Reading text Block Start

INTER
ACTIONS 2003
Pennsylvania Governor's School for the Sciences
The Pennsylvania
Governor’s School for the Sciences (PGSS) is a five-week summer residential
program of intensive study and research for talented high school students. The
primary goal of the PGSS is to encourage these talented students to pursue
careers in the sciences by providing them with opportunities for enrichment not
normally available through their high schools. Carnegie Mellon competed with
other universities in the state for the privilege of hosting this rigorous and
prestigious program and has conducted it successfully, through the Mellon
College of Science, each summer since its inception in 1982.

Reading text Block End
Information shown Block Start

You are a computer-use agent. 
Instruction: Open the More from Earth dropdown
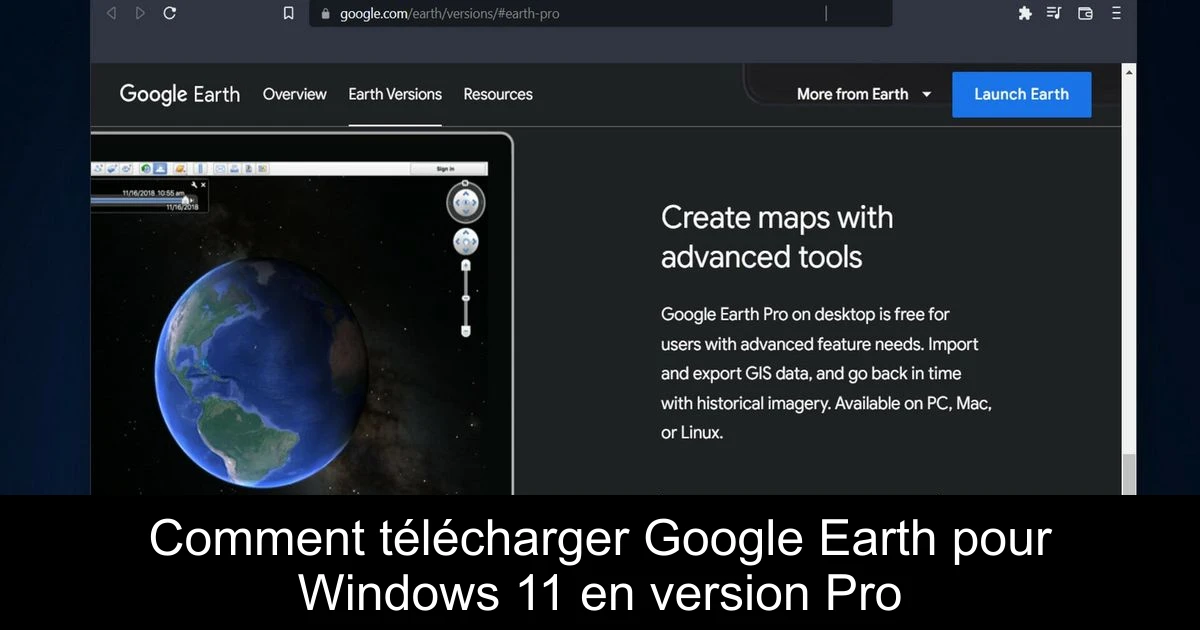(864, 94)
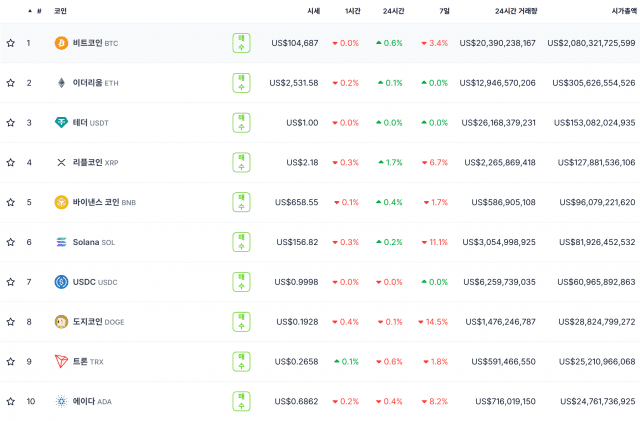The image size is (640, 421).
Task: Star the USDC row as favorite
Action: 11,282
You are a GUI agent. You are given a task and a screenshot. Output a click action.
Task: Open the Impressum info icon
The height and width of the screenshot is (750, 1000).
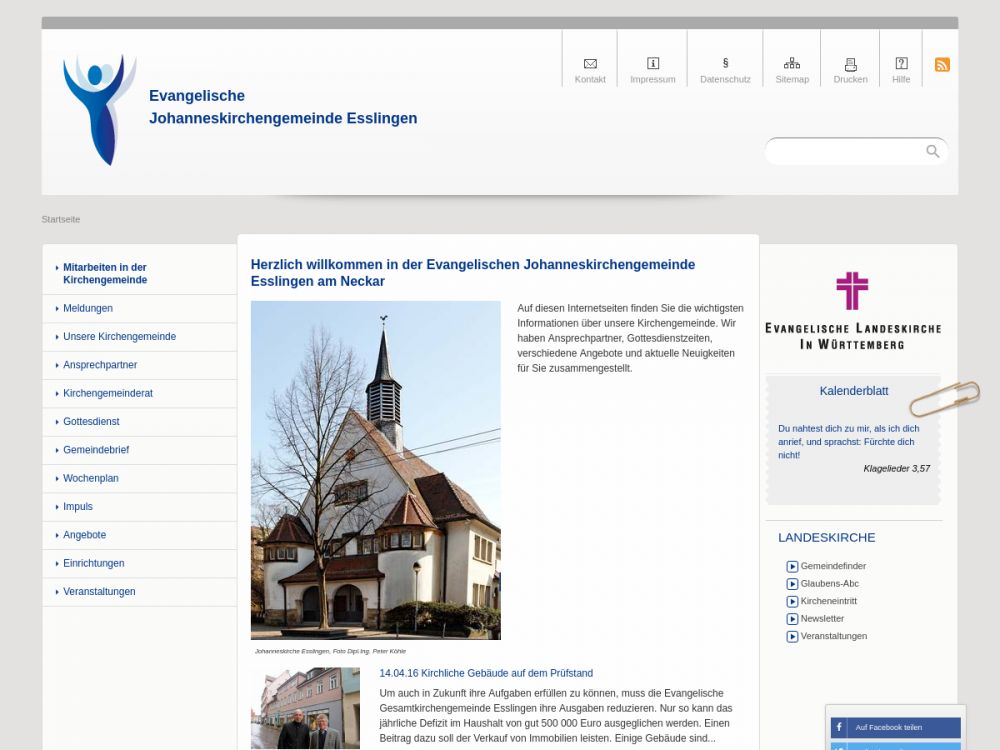[653, 64]
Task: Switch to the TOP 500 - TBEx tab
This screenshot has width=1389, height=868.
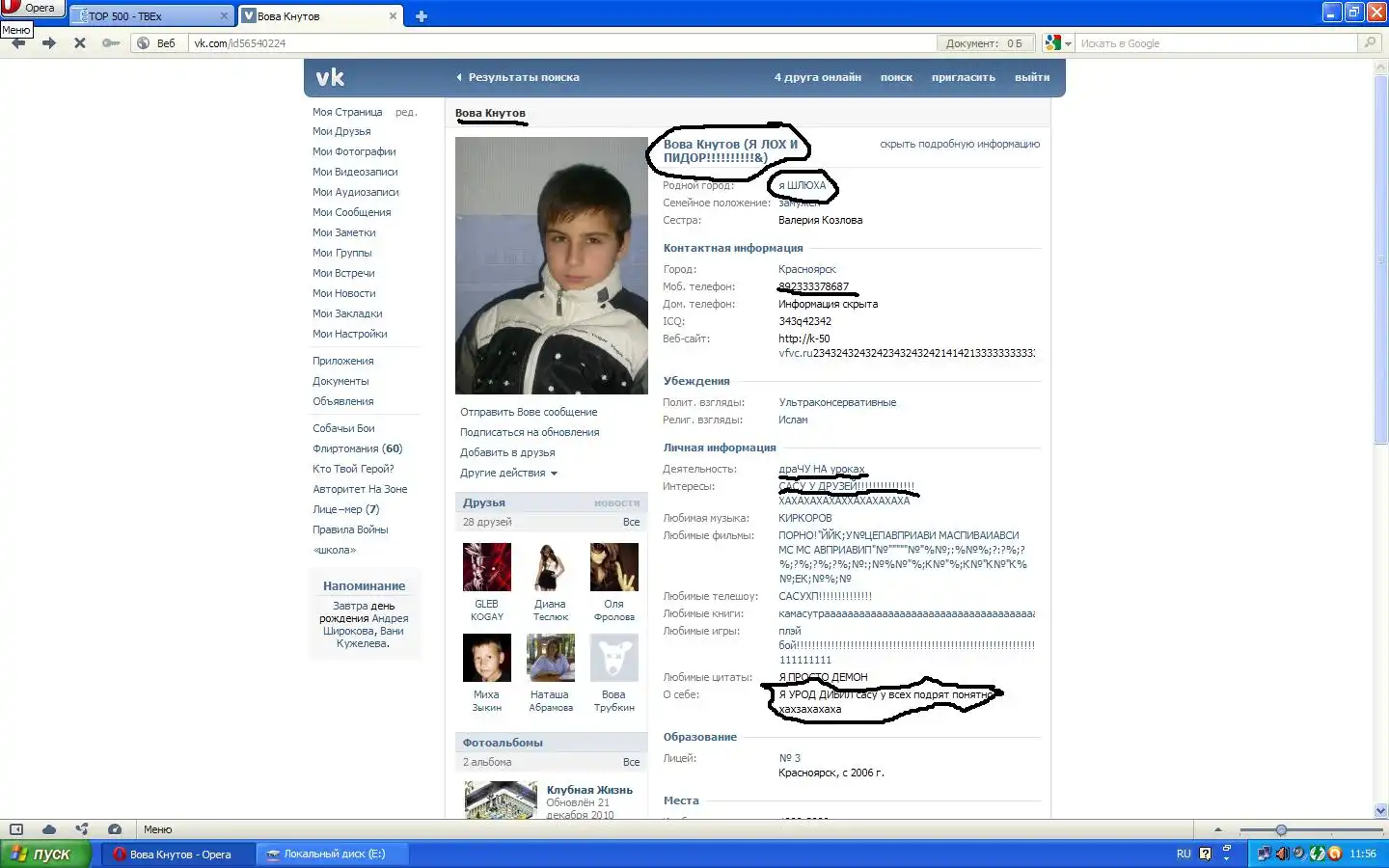Action: coord(150,16)
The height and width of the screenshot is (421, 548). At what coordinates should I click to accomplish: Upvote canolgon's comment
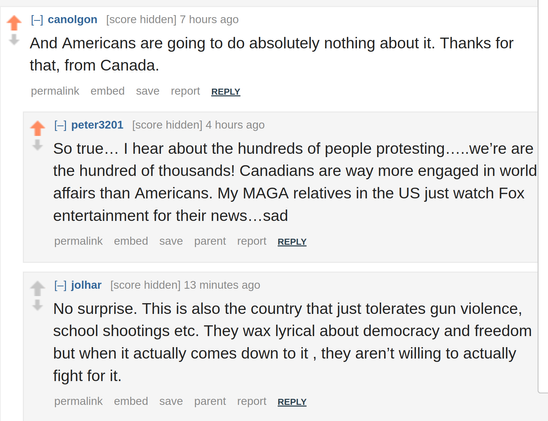click(x=14, y=23)
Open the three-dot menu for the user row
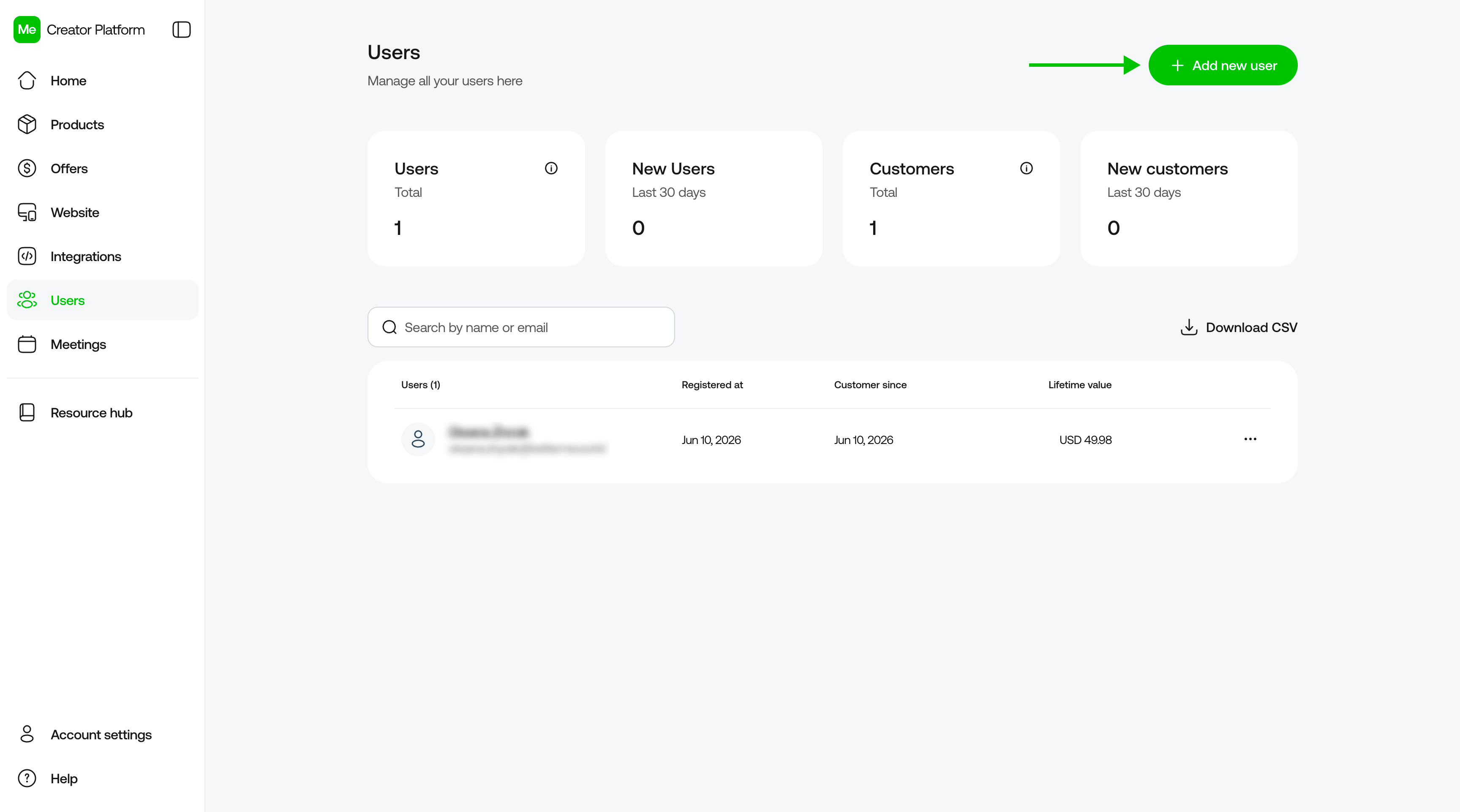This screenshot has height=812, width=1460. (1250, 439)
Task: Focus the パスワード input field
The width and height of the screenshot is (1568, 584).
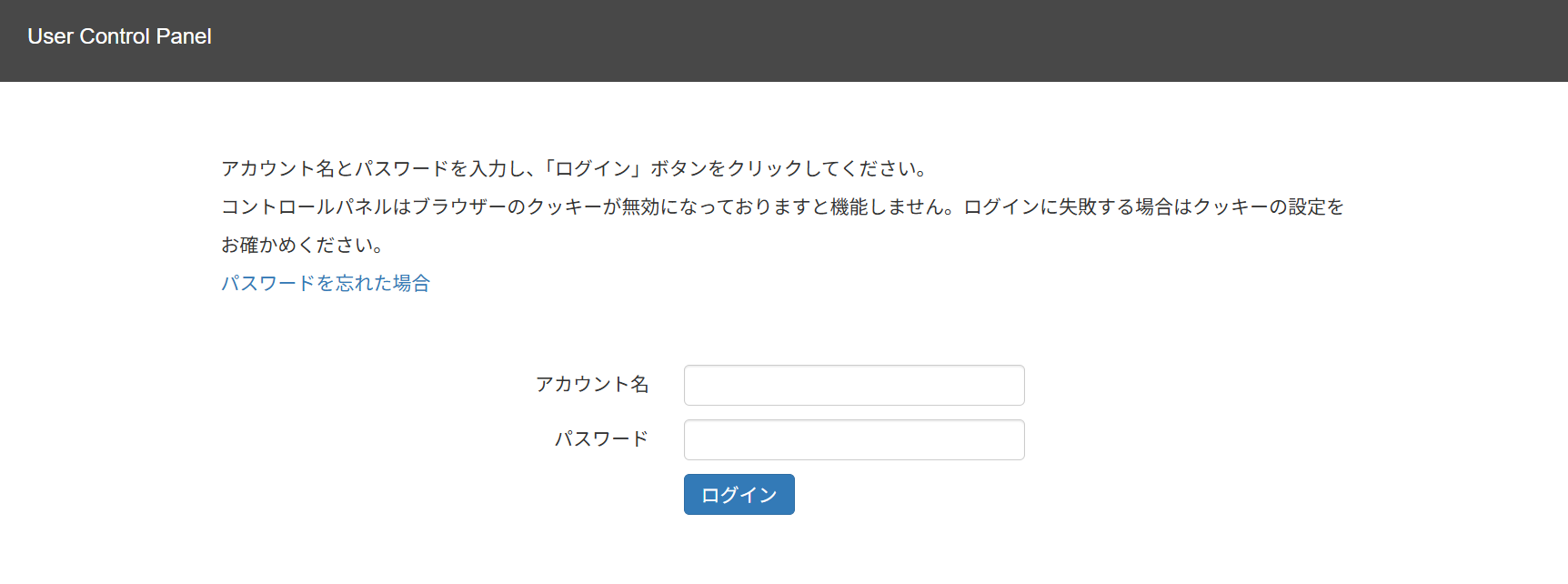Action: click(854, 439)
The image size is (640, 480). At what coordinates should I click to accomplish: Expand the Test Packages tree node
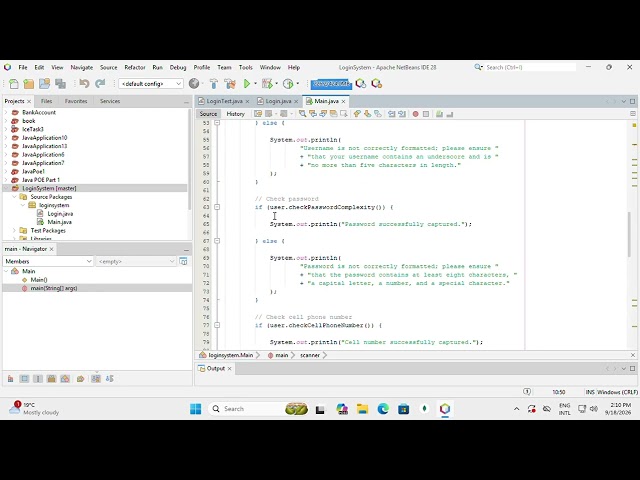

Information shown Block End

Your instructions:
Extend the text about the Pennsylvania Governor's School for the Sciences, picking up after its final sentence. The records stand apart from the text and are not part of it.

Response box:
Students are selected to participate in the PGSS based on a number of criteria, including academic rank, standardized test scores, personal essays, letters of recommendation and evidence of sustained involvement in extracurricular activities in science or mathematics. Participants take "core" courses in biology, chemistry, computer science, mathematics and physics, as well as a laboratory course in one of the sciences and a number of elective courses. Each student also works on a self-guided team research project, the results of which are presented at a scientific symposium and published in the Journal of the Pennsylvania Governor’s School for the Sciences. The PGSS also includes a strong social component, which helps to reinforce the notion that science is an enterprise that is often performed in a community of people of diverse backgrounds.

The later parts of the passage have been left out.